Open kirushik opened 6 years ago
I think we can do significantly better
Agreed :+1:
Without knowing the internals, libFuzzer (cargo-fuzz) gets code coverage by instrumenting code. ~Bet there are some really good ideas in there we could use to implement a coverage tool.~ There are a couple tools that use LLVM's coverage tooling with cargo builds (see comment below). Will start researching how libFuzzer achieves its coverage analysis.
Found this: https://clang.llvm.org/docs/SourceBasedCodeCoverage.html
libFuzzer uses SanitizerCoverage
and gcov
to instrument the binary. Both of those tools work on the AST of the instrumented program, so using @maciejhirsz's Lunarity tool will be super useful here.

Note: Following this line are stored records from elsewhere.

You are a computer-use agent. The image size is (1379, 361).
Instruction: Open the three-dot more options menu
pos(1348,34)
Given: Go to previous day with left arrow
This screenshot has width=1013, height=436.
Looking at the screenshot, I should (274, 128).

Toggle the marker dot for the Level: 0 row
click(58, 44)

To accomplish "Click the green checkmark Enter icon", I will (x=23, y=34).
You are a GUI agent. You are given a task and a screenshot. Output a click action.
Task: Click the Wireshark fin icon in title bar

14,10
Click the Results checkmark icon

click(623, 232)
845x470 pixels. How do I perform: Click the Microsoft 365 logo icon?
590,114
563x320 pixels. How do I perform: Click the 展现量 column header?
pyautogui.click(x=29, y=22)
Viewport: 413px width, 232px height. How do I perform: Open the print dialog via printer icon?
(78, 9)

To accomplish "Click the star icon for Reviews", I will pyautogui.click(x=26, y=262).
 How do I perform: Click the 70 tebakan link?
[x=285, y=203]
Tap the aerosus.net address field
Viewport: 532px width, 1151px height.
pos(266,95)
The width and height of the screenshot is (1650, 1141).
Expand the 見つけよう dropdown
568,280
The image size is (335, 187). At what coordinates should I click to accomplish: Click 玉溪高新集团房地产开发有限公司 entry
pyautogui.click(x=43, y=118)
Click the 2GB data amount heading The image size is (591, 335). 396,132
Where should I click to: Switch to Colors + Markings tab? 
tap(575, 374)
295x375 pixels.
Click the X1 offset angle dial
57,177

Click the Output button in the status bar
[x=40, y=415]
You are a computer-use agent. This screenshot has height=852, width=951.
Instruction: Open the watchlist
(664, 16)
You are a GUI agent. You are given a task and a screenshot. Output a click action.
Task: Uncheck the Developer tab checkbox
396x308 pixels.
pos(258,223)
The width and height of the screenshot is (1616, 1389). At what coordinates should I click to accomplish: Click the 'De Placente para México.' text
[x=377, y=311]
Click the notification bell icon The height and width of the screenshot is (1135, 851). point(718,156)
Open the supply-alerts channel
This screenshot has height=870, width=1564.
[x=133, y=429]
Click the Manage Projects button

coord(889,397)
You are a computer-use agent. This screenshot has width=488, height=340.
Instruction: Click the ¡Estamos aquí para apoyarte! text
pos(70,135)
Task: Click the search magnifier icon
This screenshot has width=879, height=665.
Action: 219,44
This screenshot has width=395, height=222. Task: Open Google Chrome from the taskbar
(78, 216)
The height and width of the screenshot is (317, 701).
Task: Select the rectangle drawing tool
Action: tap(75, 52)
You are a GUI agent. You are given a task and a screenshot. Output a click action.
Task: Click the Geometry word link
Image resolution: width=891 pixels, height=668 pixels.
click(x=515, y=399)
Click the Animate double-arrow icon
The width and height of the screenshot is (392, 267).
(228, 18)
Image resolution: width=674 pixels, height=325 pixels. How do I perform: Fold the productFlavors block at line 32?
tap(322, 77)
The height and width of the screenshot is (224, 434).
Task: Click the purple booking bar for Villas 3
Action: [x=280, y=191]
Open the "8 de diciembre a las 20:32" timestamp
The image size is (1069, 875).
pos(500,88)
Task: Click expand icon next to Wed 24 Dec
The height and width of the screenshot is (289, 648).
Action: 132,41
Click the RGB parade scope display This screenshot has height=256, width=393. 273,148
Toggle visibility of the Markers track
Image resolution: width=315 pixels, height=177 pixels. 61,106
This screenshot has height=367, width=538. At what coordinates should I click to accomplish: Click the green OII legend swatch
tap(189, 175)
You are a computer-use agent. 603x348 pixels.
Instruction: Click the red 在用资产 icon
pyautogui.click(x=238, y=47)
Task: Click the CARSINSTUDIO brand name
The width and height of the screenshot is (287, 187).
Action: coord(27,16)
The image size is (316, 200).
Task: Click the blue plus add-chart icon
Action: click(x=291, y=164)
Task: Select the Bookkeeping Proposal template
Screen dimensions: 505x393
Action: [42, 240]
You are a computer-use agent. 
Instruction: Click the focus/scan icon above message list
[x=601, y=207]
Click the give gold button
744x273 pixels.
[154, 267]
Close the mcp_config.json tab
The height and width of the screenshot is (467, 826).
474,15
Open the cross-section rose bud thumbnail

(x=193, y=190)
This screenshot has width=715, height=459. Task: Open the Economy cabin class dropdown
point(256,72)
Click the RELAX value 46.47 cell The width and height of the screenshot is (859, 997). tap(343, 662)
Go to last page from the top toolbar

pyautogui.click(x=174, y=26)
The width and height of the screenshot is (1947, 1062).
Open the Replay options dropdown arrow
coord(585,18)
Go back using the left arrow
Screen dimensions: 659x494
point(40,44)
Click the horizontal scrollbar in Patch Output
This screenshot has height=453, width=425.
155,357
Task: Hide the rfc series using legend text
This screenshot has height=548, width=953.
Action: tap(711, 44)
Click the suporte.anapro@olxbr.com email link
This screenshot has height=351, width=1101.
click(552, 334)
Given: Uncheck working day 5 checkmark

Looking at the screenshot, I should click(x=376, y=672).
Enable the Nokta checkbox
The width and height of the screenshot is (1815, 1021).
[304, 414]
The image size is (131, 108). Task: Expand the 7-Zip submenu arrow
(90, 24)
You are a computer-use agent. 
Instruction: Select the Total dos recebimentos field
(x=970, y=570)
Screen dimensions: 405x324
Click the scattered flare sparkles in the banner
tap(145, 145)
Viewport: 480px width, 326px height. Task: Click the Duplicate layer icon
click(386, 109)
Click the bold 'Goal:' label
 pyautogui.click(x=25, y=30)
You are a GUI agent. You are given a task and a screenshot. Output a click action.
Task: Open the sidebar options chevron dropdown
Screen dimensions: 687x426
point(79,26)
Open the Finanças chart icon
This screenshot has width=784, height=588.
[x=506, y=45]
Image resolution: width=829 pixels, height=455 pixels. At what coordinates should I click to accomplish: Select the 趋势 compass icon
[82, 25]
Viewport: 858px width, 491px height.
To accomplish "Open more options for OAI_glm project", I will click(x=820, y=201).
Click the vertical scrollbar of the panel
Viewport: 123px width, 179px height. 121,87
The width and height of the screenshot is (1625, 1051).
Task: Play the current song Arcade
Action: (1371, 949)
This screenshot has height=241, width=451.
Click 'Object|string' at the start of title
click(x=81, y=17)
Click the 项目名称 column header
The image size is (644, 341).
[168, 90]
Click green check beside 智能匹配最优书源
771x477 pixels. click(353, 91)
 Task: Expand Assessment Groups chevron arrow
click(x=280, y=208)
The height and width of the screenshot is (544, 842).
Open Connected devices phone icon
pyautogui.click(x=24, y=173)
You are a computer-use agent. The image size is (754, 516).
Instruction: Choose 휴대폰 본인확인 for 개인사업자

Also, here is a really great blog post from @guidovranken on his work improving libFuzzer with different guiding techniques. Not directly applicable, but may prove helpful.
Found a couple more techniques / tools for generating code coverage on Rust:
Both those tools are from recent comments from this Rust RFC issue about generating gcov
coverage data: https://github.com/rust-lang/rfcs/issues/646
We may be able to use these tools for coverage data over Rust code generated by ethabi-derive
.
Also from the RFC thread, this cool write-up by @whitequark on generating branch coverage reports: https://users.rust-lang.org/t/howto-generating-a-branch-coverage-report/8524
@lght is generating a coverage on the generated-rust level even worth it? It's just enough to extract Solidity-level coverage from tracing bytecode execution on the VM level, we really don't need to mix our EthABI/EVM implementation details into that.
The way of outputting the standarts-compatible coverage data is indeed something we can borrow from those implementations.
The way of outputting the standarts-compatible coverage data is indeed something we can borrow from those implementations.
This sounds like a good approach. After initial tests with gcov, and thinking about coverage in general, it makes more sense to follow your suggestion to restrict scope to Solidity coverage.
Will look into generating coverage reports from the VM traces.
my hope is that the parity EVM gives us enough tracing/introspection/statistics to achieve this. possibly through some slight modification. and in combination with source maps. if it works it would be a clean approach. also for https://github.com/paritytech/sol-rs/issues/11 (show failing line) and similar things. though i still have to look into all that
through a vm tracer one has access to the pc
(program counter / instruction pointer):
https://github.com/paritytech/parity/blob/98b7c07171cd320f32877dfa5aa528f585dc9a72/ethcore/src/trace/mod.rs#L107
through a (non-vm) tracer one has access to the code address and code: https://github.com/paritytech/parity/blob/98b7c07171cd320f32877dfa5aa528f585dc9a72/ethcore/src/trace/mod.rs#L52
by combining a tracer and vm-tracer it's easy to sum the number of hits to the same (instruction pointer, code address) pair.
(both tracers would have to mutate some shared state to achieve this, since we need to detect through the tracer that a call into specific code is being made and then, just through the fact that they follow in sequence on the vm-tracer can associate the instruction pointers with the code)
(i'll probably implement a combine
tracers function that wraps two tracers so things like "code coverage", "last instruction", etc can run in parallel and independently)
(should be useful to use boxed tracers so they can be added/disabled dynamically. we could start with this as the default and then only if it's too slow in practice (which i doubt) add an option to set tracers statically)
having the code address -> instruction pointer -> hit count
mapping and another mapping (unsure how to build this elegantly, requires access to source code whenever code is deployed) of code address -> source
as well as sourcemaps source -> instruction pointer -> line number
we can then do code coverage.
solc source maps unfortunately seem a bit broken in my early experiments (getting just one section that comprises the entire contract). i'll investigate further.
solc sourcemaps are documented here: https://github.com/ethereum/solidity/blob/develop/docs/miscellaneous.rst#source-mappings
every test could potentially output such coverage information. i guess it makes sense to write it all out into a folder and then in a separate step combine into some standard code coverage format
we don't need sourcemaps if we just want a percentage. that could be a first step
There's https://github.com/sc-forks/solidity-coverage project, which inserts even emission to track the coverage. I think we can do significantly better (especially around pure functions, which can't emit events)!